El Hashomer Hatzair, un movimiento sionista de izquierda organizó un campamento juvenil a principios de 1946. Durante los primeros dos años después de la guerra este tipo de organizaciones judías y sionistas sí eran permitidas ya que el Comunismo tardó unos tres años en afianzarse en el poder y con él fue que llegó el antisionismo. Un día, mamá me llevó frente al Parlamento, donde unos camiones esperaban a muchos niños judíos flacos y pálidos, supongo que yo estaba igual. Nos colgaban unas identificaciones, nos dieron una manzana y nos subieron a ellos. Yo sabía que nos llevaban de paseo por unos diez días y que nos iban a dar cosas ricas, mucha comida, chocolates y frutas. Pero me aterraba que me fueran a separar de nuevo de mamá. Puedo verme con mi abrigo de invierno, una pañoleta sobre la cabeza, la identificación colgando, una maletica y la manzana. Por el camino, los jóvenes sionistas no paraban de esforzarse para que los niños estuviéramos alegres, cantando todo el tiempo “hegyek kozott, volgyek kozott zakatol a vonat - entre montañas y valles suenan los trenes”. Sin embargo, en nosotros, los pequeños, era tan grande la ausencia de emociones, que permanecimos apáticos y distantes todo el camino. Nos vacunaron, nos alimentaron, nos fortalecieron.
Empecé a ir al colegio Barcsaien en septiembre de 1947. Mamá lo escogióporque allí daban también educación religiosa judía. Tenía que ir en tranvía y eso me fascinaba, me acompañaba la empleada. Era la misma que antes había trabajado con mi abuela y que la cedió a mamá cuando se casó. Mi abuela Etka le había ofrecido a mamá que como regalo de bodas se llevara de la casa lo que quisiera. Al irse a Budapest, mamá sintió que era la mejor ayuda que podía tener: además de estar muy bien entrenada, la señora era de total confianza, soberbia cocinera y se sentía parte de la familia. No tenía parientes y con nosotros tenía casa, comida, atención médica, drogas y un sueldo que le alcanzaba para sus gastos.
Lo mejor del colegio era la clase de hebreo por la alegría que nos infundía el profesor. Cantábamos mucho y aprendí a leer y escribir el idioma. Me acuerdo de una fiesta cuando desfilamos con banderas de Israel por los pasillos de la Gran Sinagoga de la calle Dohany, la más grande de Europa.
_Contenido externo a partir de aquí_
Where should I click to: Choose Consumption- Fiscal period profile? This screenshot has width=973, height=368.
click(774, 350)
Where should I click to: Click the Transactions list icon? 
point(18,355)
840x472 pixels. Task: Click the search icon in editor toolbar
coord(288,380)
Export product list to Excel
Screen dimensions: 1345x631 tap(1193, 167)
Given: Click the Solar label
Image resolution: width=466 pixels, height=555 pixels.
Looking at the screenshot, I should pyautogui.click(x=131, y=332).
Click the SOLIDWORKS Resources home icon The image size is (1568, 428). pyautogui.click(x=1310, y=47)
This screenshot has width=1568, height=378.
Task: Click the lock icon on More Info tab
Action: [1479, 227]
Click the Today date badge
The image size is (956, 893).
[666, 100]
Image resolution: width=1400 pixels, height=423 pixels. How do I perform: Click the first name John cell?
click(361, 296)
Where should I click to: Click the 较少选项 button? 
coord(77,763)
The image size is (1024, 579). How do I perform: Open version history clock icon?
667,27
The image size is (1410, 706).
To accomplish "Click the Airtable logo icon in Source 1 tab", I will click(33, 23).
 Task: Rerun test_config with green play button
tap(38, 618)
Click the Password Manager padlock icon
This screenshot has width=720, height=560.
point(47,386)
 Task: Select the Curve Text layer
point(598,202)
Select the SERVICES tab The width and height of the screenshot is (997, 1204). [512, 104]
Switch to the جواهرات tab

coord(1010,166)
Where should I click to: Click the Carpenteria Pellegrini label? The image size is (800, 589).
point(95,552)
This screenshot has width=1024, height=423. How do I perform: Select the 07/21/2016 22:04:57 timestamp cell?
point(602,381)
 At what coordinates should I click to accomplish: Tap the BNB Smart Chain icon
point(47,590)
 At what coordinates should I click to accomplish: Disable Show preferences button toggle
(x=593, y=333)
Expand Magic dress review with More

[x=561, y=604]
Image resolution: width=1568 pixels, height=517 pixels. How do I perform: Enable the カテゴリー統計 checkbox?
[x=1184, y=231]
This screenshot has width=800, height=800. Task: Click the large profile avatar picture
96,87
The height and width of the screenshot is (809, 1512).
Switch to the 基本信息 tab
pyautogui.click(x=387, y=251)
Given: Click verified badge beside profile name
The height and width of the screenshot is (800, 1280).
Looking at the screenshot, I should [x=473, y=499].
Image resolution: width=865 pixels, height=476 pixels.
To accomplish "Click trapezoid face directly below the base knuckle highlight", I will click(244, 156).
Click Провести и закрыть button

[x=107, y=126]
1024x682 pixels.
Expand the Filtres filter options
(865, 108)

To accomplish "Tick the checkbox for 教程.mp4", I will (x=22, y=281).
Un día de 1948, mi profesor, un joven pelirrojo, fuerte y alegre, no llegó a clase, ni el siguiente, ni nunca más. Al cuarto día salió el decreto que prohibía la enseñanza religiosa. Al poco tiempo se cerraron las fronteras y bajó la temida Cortina de Hierro. Mamá quiso emigrar a Israel y meses antes había pedido pasaportes, pero ahora ya era imposible salir de Hungría. Por los próximos ocho años, sólo algunos muy arriesgados, valientes o desesperados, intentaron huir. El castigo si los capturaban era la cárcel o, peor aún, ser deportados a Siberia. Varios años después, en 1969 ya viviendo en Bogotá y poco después de nacer mi hijo Jack, me enteré del final de la historia de mi profesor. La esposa del agregado militar de Israel en Colombia me contó que Israel organizó la salida de todo un grupo de muchachos huérfanos desde Hungría. Ella estaba entre ellos y mi profesor con otros jóvenes sionistas había sido parte del grupo organizador. Fue una aventura llena de peligros, tuvieron que caminar de noche jornadas larguísimas, cruzaron la frontera no sé si con Yugoslavia o con Rumania; todo el tiempo, en absoluto silencio. Los niños mayores cargaban a los chiquitos y apenas tuvieron algo de comida.